Wednesday, July 25, 2007

Book sample

Please take a moment to check out sample chapters of my book at http://www2.xlibris.com/bookstore/book_excerpt.asp?bookid=30244. The samples touch on beauty, leaving relationships, the best self-help tool, and the power of pillow talk.

Enjoy.

Friday, July 6, 2007

The Journey continues

The old joke comes to mind...the one about the man who says God will take care of him as the huge hurricane is coming. At different stages of the flood, up until the time when the man is on his roof, various people come by to help him evacuate from the dangerous situation. Each time, he replies, "God will take care of me." When he drowns and goes to heaven, he says to God, "I thought you were going to take care of me." "I tried," God replied, "with the neighbor, the fireman and then the Coast Guard guy."
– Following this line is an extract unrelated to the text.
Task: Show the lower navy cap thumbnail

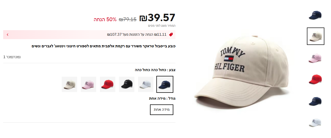Action: (315, 101)
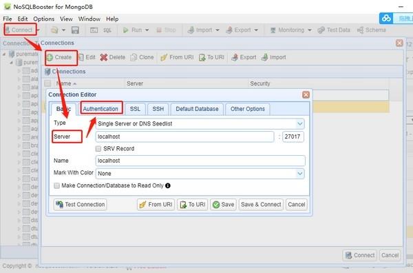
Task: Click To URI in Connection Editor footer
Action: [x=193, y=205]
The dual messages come to mind next: do we really know when and how God is influencing us and/or our lives? and God's work is done through God's people.

I struggle with both issues on a daily basis. Are the multitude of frustrations in one realm of my life actually "signals" to leave that situation for something different, or are they shaping and forging me to do God's work there? I prefer to think it is the latter, but I wonder if it is the first. Perhaps circumstances are God's way of saying, "time to move on to your calling. See? There is nothing for you where you are." Or is it that? Only prayer and discernment provides some clues, but never the clear answers.

No matter what the message is, it is undoubtable that people are the hands and feet of God, i.e., the physical presence. Each opportunity to meet someone new, or to interact genuinely, is the chance to access just a bit more of His power, grace and flame.